產(chǎn)品優(yōu)勢(shì)：
(1) 培養(yǎng)成功率高

(2) 體外持續(xù)擴(kuò)增

(3) 保持腫瘤原始病理特征

(4) 藥敏結(jié)果宇臨床數(shù)據(jù)接近

使用說明：
?使用前準(zhǔn)備
（1）預(yù)冷的DMEM/F12培養(yǎng)基稀釋基質(zhì)膠（Corning#356231）（50倍稀釋，現(xiàn)配現(xiàn)用），并取適量*覆蓋培養(yǎng)容器，在5%CO2 37℃包被培養(yǎng)容器底部0.5~3h，使用時(shí)棄上清。
（2）15mL無菌離心管、移液器、移液管、無菌槍頭等表面75%酒精消毒后放入生物安全柜中紫外照射30 min;提前30min從4 ℃冰箱取出*培養(yǎng)基平衡至室溫。
?腸癌原代細(xì)胞培養(yǎng)
（1）至少提前半小時(shí)使用稀釋后的基質(zhì)膠預(yù)鋪培養(yǎng)瓶/板，使用前吸棄基質(zhì)膠，用稀釋液潤洗一遍。
（2）將分離并計(jì)數(shù)后的細(xì)胞懸液參考表1中細(xì)胞數(shù)量接種于培養(yǎng)瓶/板，補(bǔ)加*培養(yǎng)基至所需體積，輕輕搖晃混勻，75%酒精表面消毒后放置培養(yǎng)箱，37℃、5%CO2培養(yǎng)。
（3）原代細(xì)胞初次接種后2-3天內(nèi)勿動(dòng)（利于細(xì)胞貼壁），第一次換液建議換半液。

?腸癌原代細(xì)胞傳代
（1）鏡下觀察細(xì)胞形成克隆，且匯合度85~95%時(shí)即可傳代。
（2）培養(yǎng)箱中取出細(xì)胞，棄舊培養(yǎng)液，0.05%yi-mei洗滌5秒后吸盡，再加入適量0.05%yi-mei，37℃孵育，2~5 min后拿出輕拍培養(yǎng)瓶/板側(cè)面，顯微鏡下觀察細(xì)胞消化情況。
（3）細(xì)胞消化至細(xì)胞變圓并開始脫落時(shí)用原代細(xì)胞終止培養(yǎng)基終止消化，并將細(xì)胞轉(zhuǎn)移至離心管中，1500 rpm, 3min。
（4）棄上清，以1~5mL條件培養(yǎng)基重懸細(xì)胞，活細(xì)胞計(jì)數(shù)，將細(xì)胞懸液按適合的細(xì)胞密度接種于培養(yǎng)瓶/板，（不同規(guī)格培養(yǎng)瓶/板底面積、接種原代細(xì)胞數(shù)量、添加滋養(yǎng)細(xì)胞數(shù)量如表1所示），補(bǔ)加培養(yǎng)基至所需體積，十字交叉混勻，培養(yǎng)容器75%表面消毒后置37℃、5%CO2培養(yǎng)箱培養(yǎng)。其他步驟同上。
注意事項(xiàng)：

（1）本產(chǎn)品在使用前需平衡至室溫。

（2）使用產(chǎn)品時(shí)應(yīng)注意無菌操作，避免污染。

（3）本產(chǎn)品中不含血清，含有原代細(xì)胞專用抗生素，如無特別需要不用額外再添加血清和雙抗，可直接使用。

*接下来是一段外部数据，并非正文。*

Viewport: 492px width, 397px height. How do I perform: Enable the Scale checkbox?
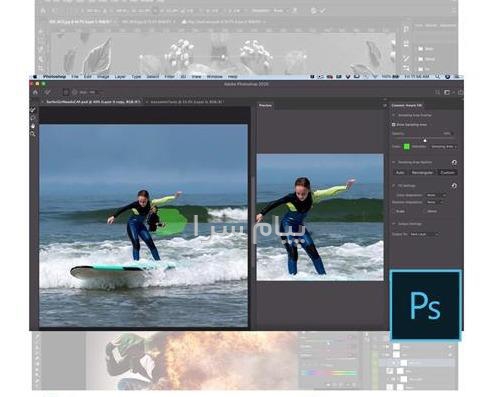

（4）樣本需為腫瘤組織，且腫瘤細(xì)胞比例越高（>50%），培養(yǎng)成功率越高。

（5）為保持本產(chǎn)品的理想使用效果，不宜將其過夜放置于室溫或較高的溫度環(huán)境中。

（6）請(qǐng)于保質(zhì)期內(nèi)使用本產(chǎn)品，超出保質(zhì)期，必須放棄使用。

（7）傳代消化時(shí)切記不要消化過度，不宜超過5min，對(duì)細(xì)胞造成損傷，影響細(xì)胞狀態(tài)。

（8）本產(chǎn)品僅用于科研用途，不能用于體外診斷。